WORK REQUIRED:
Your answer should be every line from the records that contains "Given".

RECORDS:
···

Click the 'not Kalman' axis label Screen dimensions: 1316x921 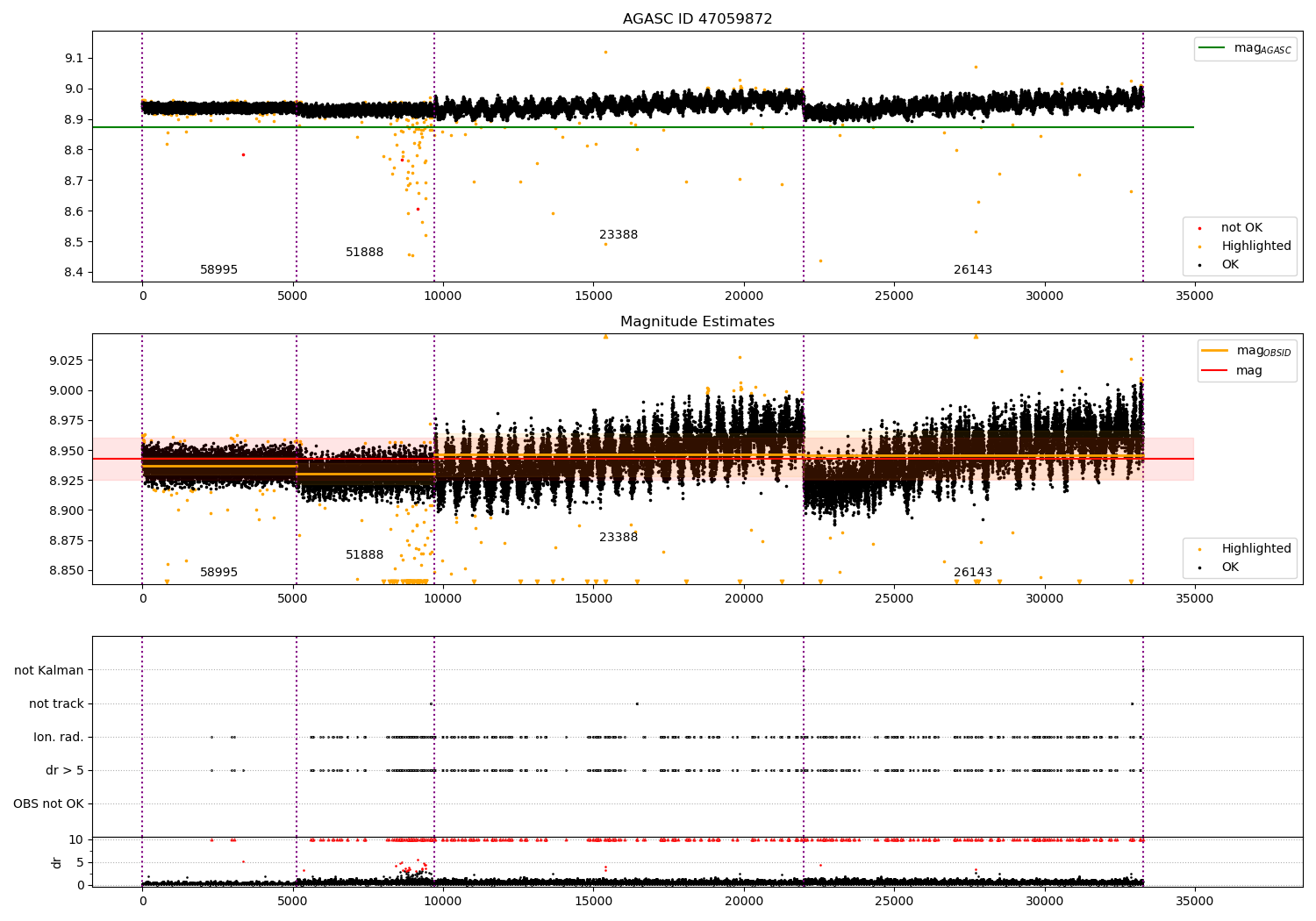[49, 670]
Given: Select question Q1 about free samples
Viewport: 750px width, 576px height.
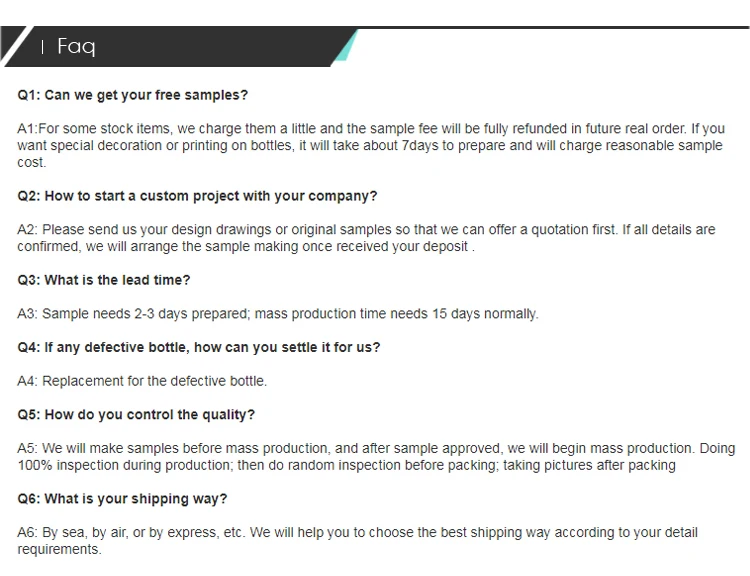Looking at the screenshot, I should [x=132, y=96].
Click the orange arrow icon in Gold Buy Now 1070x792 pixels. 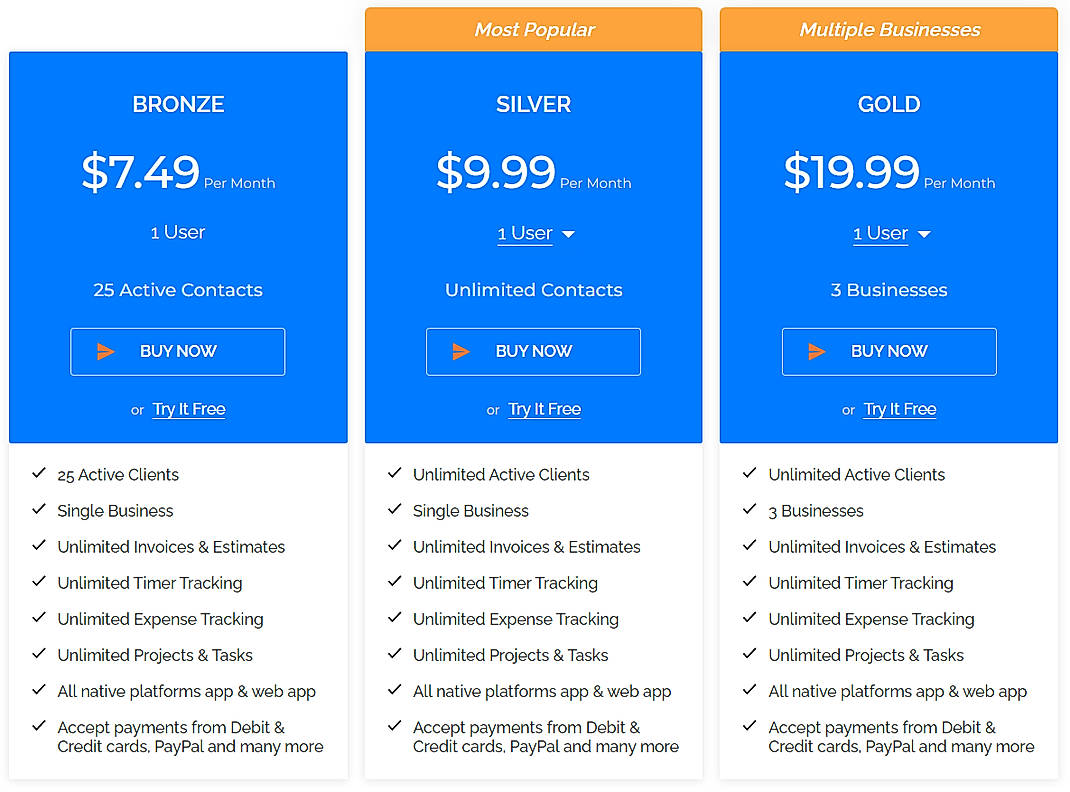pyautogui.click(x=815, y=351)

···

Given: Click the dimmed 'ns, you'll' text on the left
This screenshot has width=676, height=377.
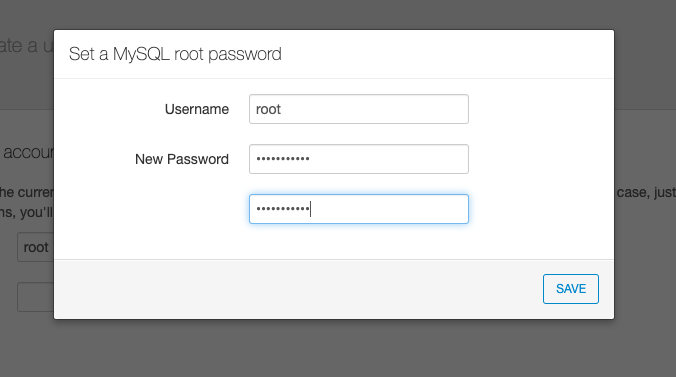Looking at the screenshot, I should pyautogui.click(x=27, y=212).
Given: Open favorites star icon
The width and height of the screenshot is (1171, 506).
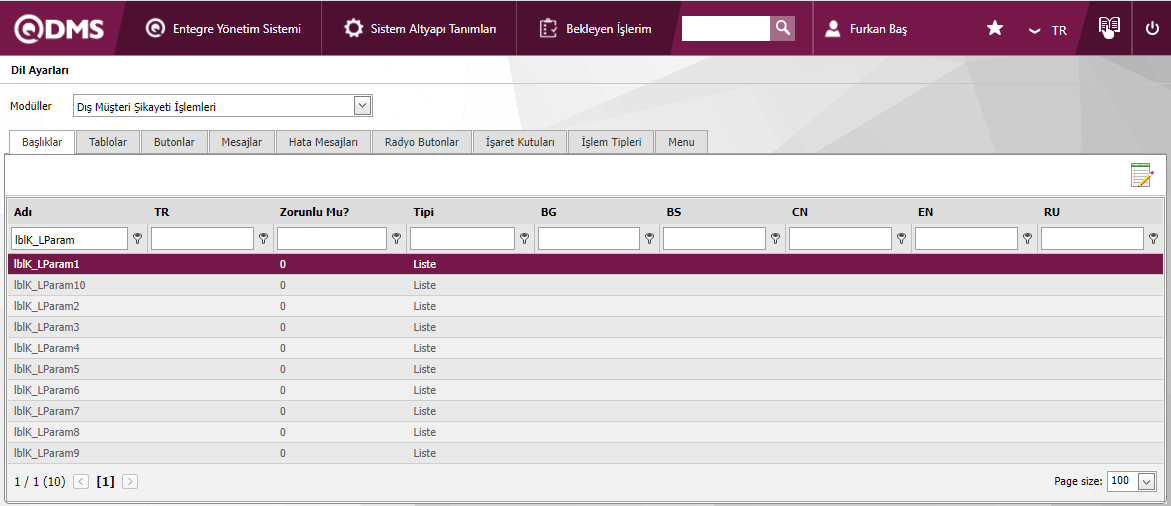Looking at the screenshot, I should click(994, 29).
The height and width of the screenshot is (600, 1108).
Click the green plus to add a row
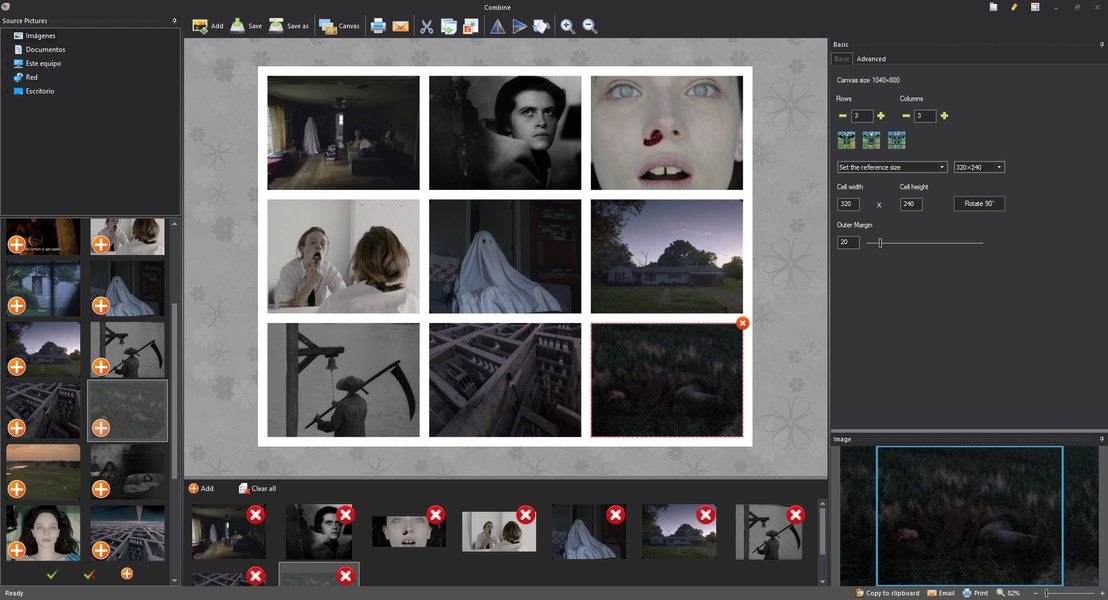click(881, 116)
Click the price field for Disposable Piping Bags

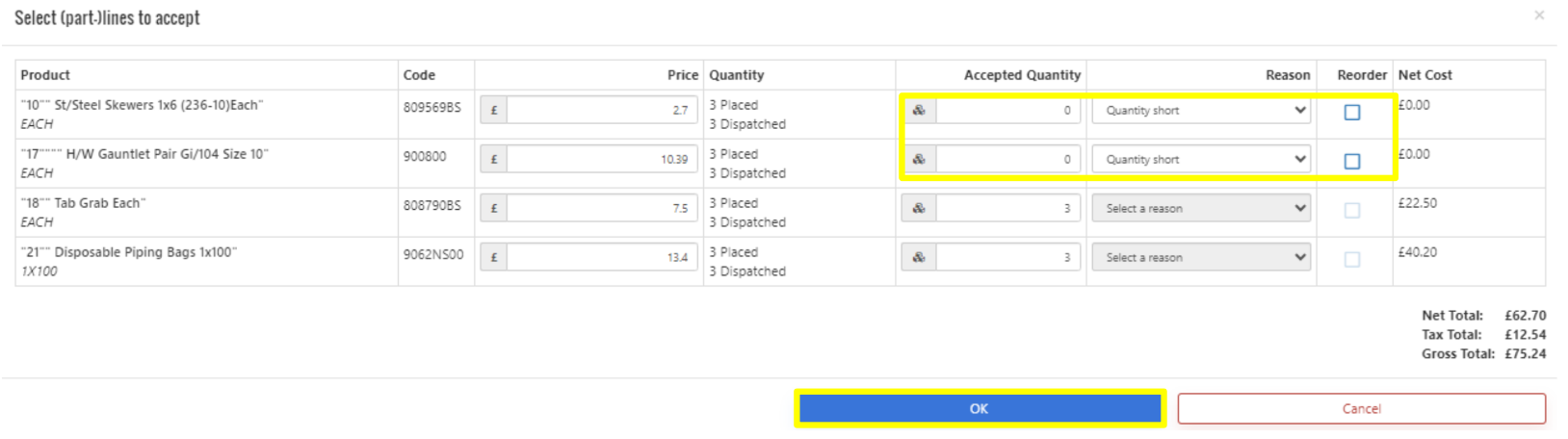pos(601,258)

···

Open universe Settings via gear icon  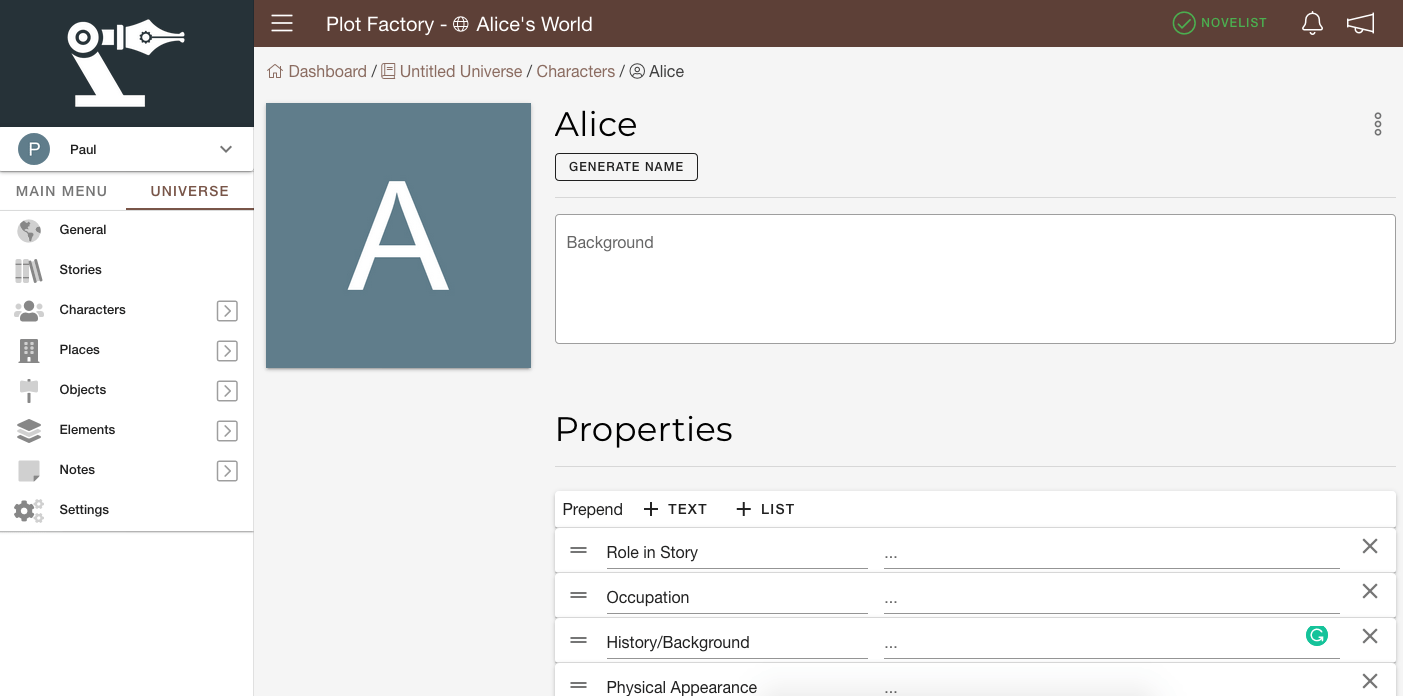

···

EXERCISE RESULT:
Given: Select question Q1 about free samples
Given: Click the dimmed 'ns, you'll' text on the left
Given: Open favorites star icon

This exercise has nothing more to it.